Awesome tip!, its so good we have added it to the article. Hope you don’t mind. Thanks White.
These articles are great . I have learned a lot on this site! Thanks
Great article! One problem you didn’t mention is that hobo stoves drive enforcement-types nuts. In many public spaces where other types of stoves are permitted, just the fact that there’s wood in there, that you picked up those three sticks from off the ground, and that your stove is clearly homemade, sends folks into a tizzy.
Although I’m not against reasonable and needed regulation, especially in public-use facilities, I seriously doubt that hobo stoves or their very few users represent a plausible threat to the welfare of most camp or picnic grounds. (For starters, they require so little fuel you virtually always find an opulent supply under your table and feet, where maintenance crews will have to rake it up eventually anyway.)
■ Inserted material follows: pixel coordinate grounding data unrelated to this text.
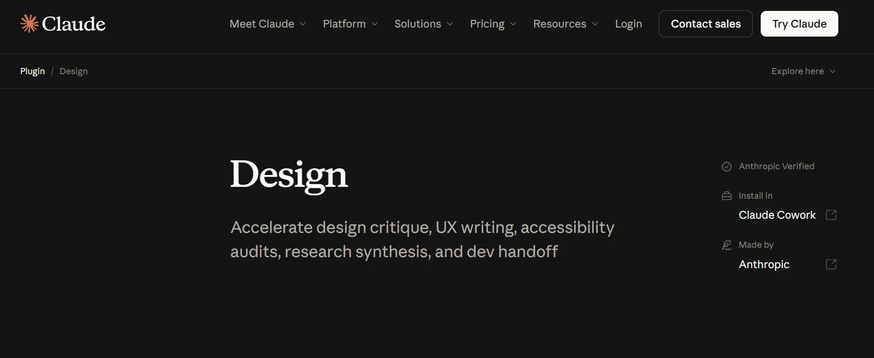Expand the Explore here dropdown
This screenshot has height=358, width=874.
(x=803, y=71)
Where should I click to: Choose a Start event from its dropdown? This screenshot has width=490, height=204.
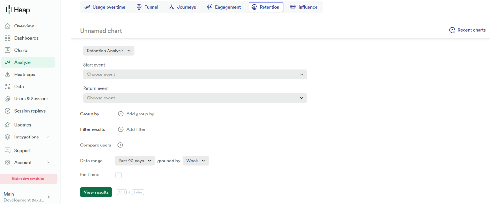coord(195,74)

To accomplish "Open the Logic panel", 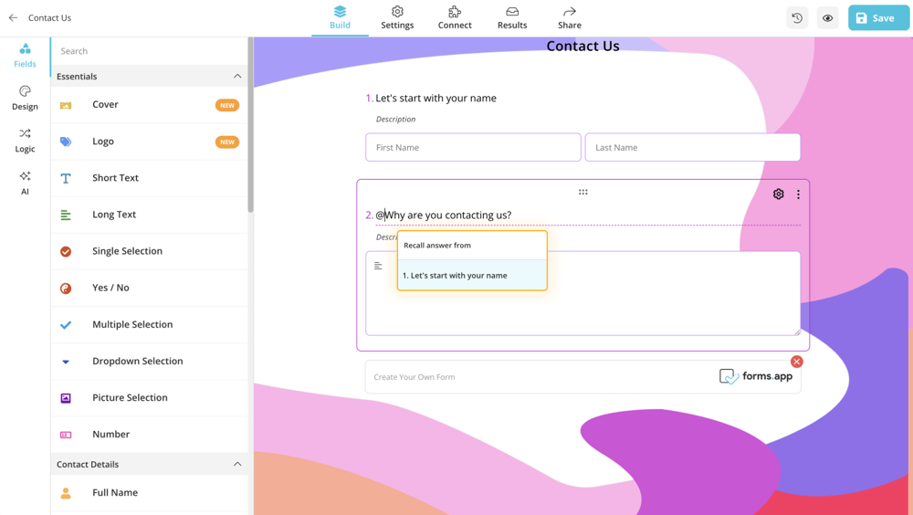I will point(25,140).
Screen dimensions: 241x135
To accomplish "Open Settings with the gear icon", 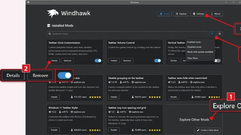I will 198,14.
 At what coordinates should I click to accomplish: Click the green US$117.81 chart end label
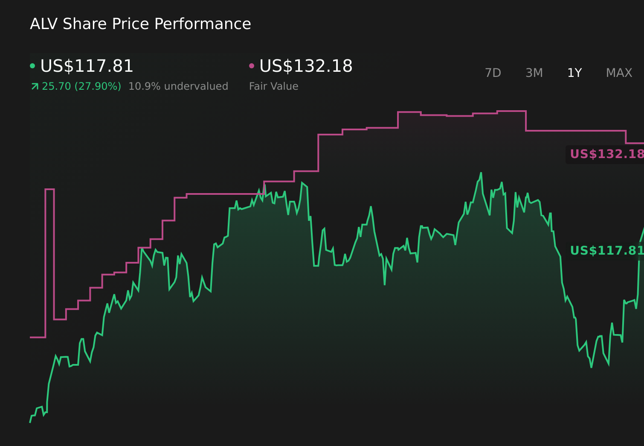click(x=606, y=250)
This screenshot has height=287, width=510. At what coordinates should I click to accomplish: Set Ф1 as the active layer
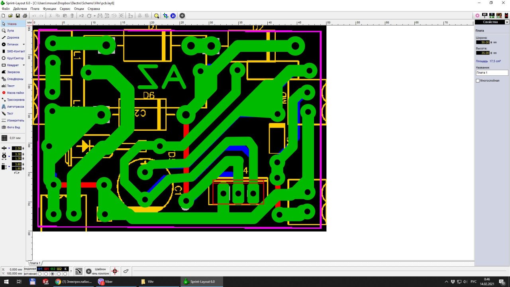[x=40, y=274]
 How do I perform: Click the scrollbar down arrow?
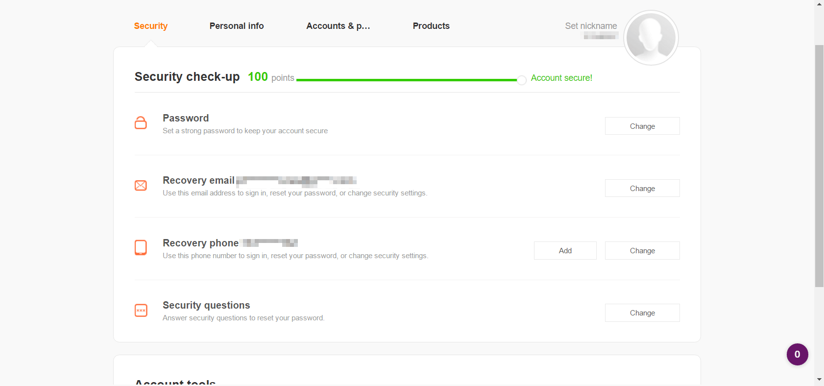point(819,380)
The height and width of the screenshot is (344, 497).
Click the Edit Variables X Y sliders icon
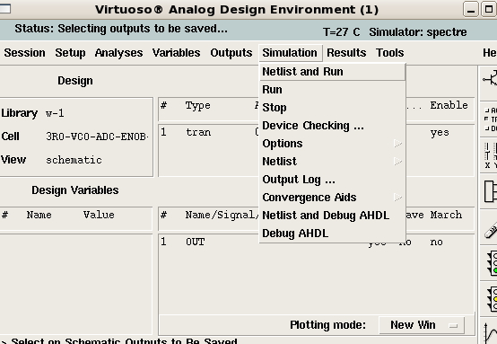tap(490, 155)

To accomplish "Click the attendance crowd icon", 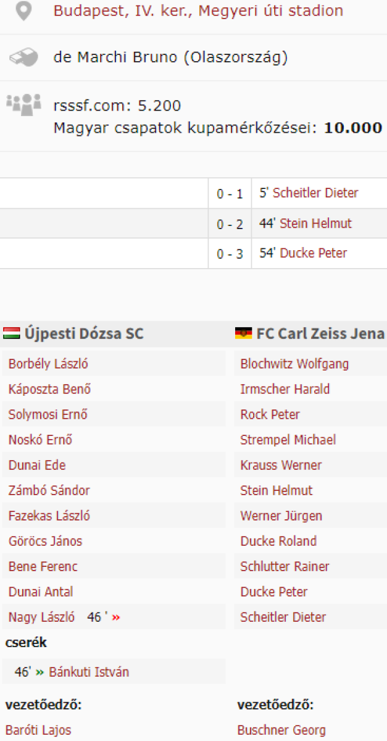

But just the look and feel of the situation, coupled with the lack of money spent on fuel and equipment, can drive uniformed personnel over the edge.
Word to the wise.
Thanks for the upload!
Huh. I wouldn’t have thought of that (I haven’t been to a proper campground in years). But I can actually understand why people would get pissed as a LOT of campers do terrible things to the environment, especially when it comes to making fires. The expensive store-bought stoves have a built-in “stupidity curve” so you can’t screw up too much with them compared to anything DIY.
Superb article. Plenty enough detail to execute any of the designs, and to understand the rationale for different versions. But not too long and wordy either.
Like you said, impartial, with a good simple pros and cons comparison. Also impartial in that instead of selling the concept of hobo stoves, you clearly explained why you believe they aren’t as practical as most alternatives. Great writing.
Great information. Thank you for taking the time to share these hobo stove designs.